This is translation from article written in Polish as it is mainly intended for people from my country. First part of election was conducted on June 28.
In a few days we are going to choose a president. Each candidate, to a lesser or greater extent, is engaging in social media. This engagement may have highly various forms. From trying to reach people in a natural way, through paid publicity campaigns, ending with quite different campaigns in which a whole staff of committed people creating fake accounts to promote a particular candidate in a less or more finespun way. In this post I am not going to chase trolls, although we will mention this issue a bit. First of all, I want to present data and make a basic analysis of different accounts engagement. In the collection there were the ones, which proved their activity by creating tweets including at least one of below hashtags (obviously containing any combinations of small and capital letters):
- #biedron2020
- #bosak2020
- #duda2020
- #holownia2020
- #kidawa2020
- #kosiniak2020
- #trzaskowski2020
Selection criteria
The analysis does not involve all tweets connected with the election. It can be enriched by other hashtags, little less official, but I came to a conclusion it will be fair enough to start with hashtags which can be acknowledged as official. There are no candidates on the list who did not get to the forefront of the last survey. Maybe with an exception of Mrs Kidawa, but her activity is worth to be analysed in terms of Rafał Trzaskowski.
Highly significant is the time slot as well. I took into consideration tweets from the beginning of April till June 19 included.
Engagement with hashtags distribution
For openers, very basic numbers showing how many tweets with a relevant hashtag appeared in a given period (01.04-19.06.2020).
Figures are not surprising. The most of entries from the whole collection are the ones including hashtags #duda2020 and #trzaskowski2020. By the way, taking into account that Rafał Trzaskowski has been a candidate not for a long time, you can observe quite a big activity at him. It’s worth mentioning that the fact of attaching a hashtag in a post, does not mean a positive message of course. That is why above numbers should be treated as general interests (negative and positive) in the candidate. Below there is a chart with the same numbers but showing a percentage contribution of tweets with particular hashtags in a whole collection.

A sum of tweets for each of hashtags is not an actual sum of all tweets because some posts include a few of analysed hashtags.
Activity across months
Let’s divide above numbers into months. We are analysing April, May and June. Let’s check which hashtag was the most popular.

A huge activity of #duda2020 and #trzaskowski2020 is visible here. The rest is far behind. Despite the final decision about contesting a seat by president Trzaskowski was made about the middle of May, you can see that #trzaskowski2020 was significantly more active in May than #kidawa2020. If taking into consideration the amount of posts with #kidawa2020 in April, we can see it is comparable to other candidates far depart from #duda2020. She falls much poorer than #trzaskowski2020. As you can see, Andrzej Duda was the most active this month. There may be a lot of reasons but surely the COVID-19 situation influenced the state of things.
Dates of the accounts creation
Popularity is popularity but let’s get to more interesting aspects. Let’s analyse when the accounts responsible for making tweets with particular hashtags were created. There are a lot of accounts all together so we are not going to discuss all of them, but we care about picking up the months in which the biggest amount of accounts were created. To do this, we are going to group the accounts together in according to the months of their creation. Of course we are considering only the accounts which created at least one tweet with a particular hashtag. The below chart presents 20 largest groups. Let’s check who got it.

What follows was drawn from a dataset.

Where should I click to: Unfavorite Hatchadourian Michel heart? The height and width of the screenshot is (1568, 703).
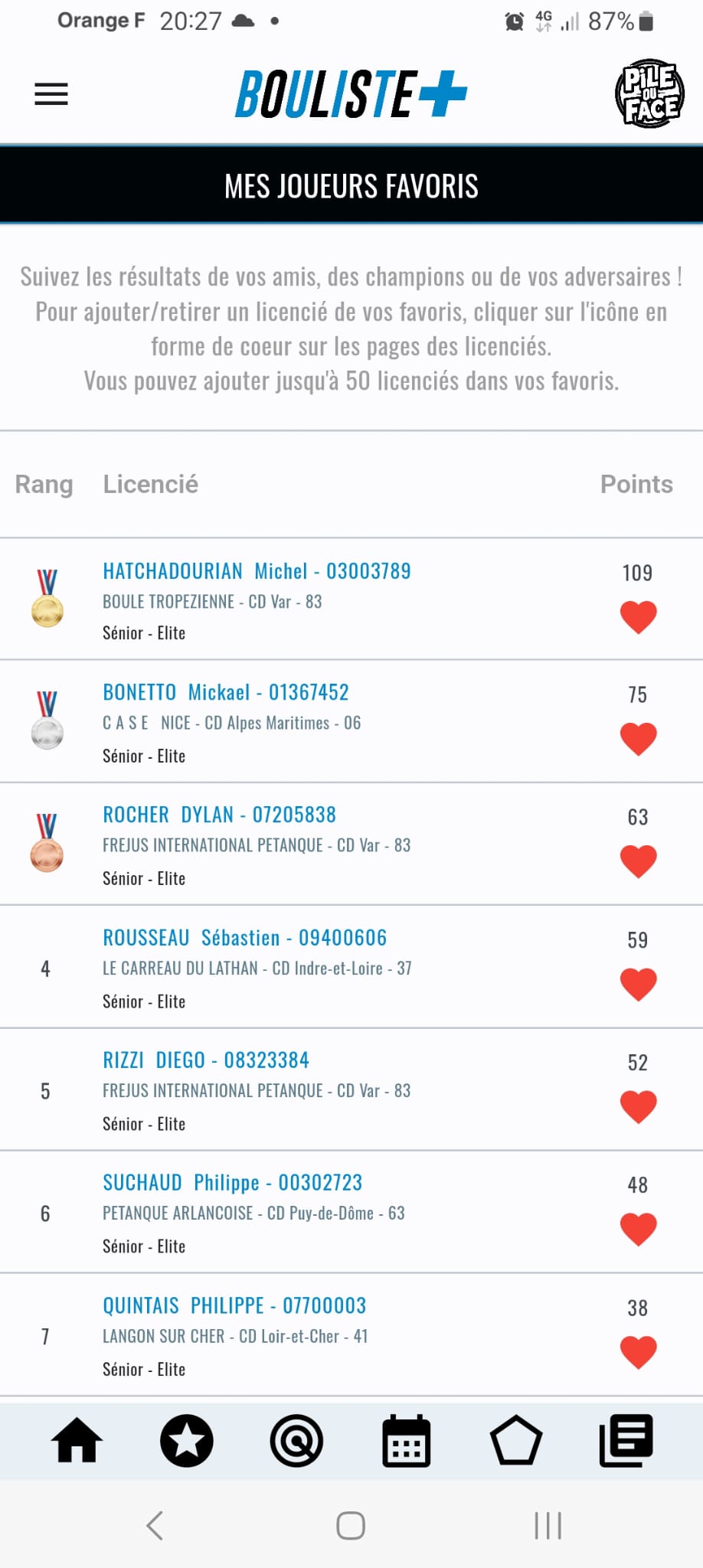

As you can see, to the first twenty got #duda2020, #trzaskowski2020 and #bosak2020. The interesting fact is that in case of #duda2020 we deal with a very systematic accounts creation in January 2016, 2017 and 2019. In case of January 2020 there is a significant growth. Then in February there is a slight decrease in the number of new accounts and then, an increase again. In March, April and May about 220-230 are created. Quite a similar trend may be observed in case of #trzaskowski2020. Here we have consistency and since January to May there is a constant increase of new accounts. Where can these numbers come from? It is hard to write expressly. On the one hand they may point at people’s mobilization in connection with upcoming election or just pandemic. In recent months life of many people was moved to the Web because of COVID-19. Twitter is a potential source of latest world news. On the other hand, as we will see in a moment, a group of people who created an account in 2020 forms quite a big contribution among those who tweeted using hashtags #duda2020 and #trzaskowski2020. This may testify more organised actions.
The same chart below, only extended by next 10 groups (top 30).

As you can see, there are the same hashtags all the time. New groups represented by new accounts with #bosak2020 and #duda2020 appeared. Let’s check if anyone new enters the game, if we extend our circle by another 10 groups.

We have a new player #holownia2020. Slightly, because only in April 2020 with an amount of 70 accounts, but still 🙂 Except for it you can observe appearance of primarily new groups connected with #trzaskowski2020. These are mainly previous years.
Activity of accounts created in 2020
If we start wondering if some particular strategy is by any chance a reason of systematic creation of accounts, it is worth checking what the activity of new accounts in an election year is. Below chart presents this information.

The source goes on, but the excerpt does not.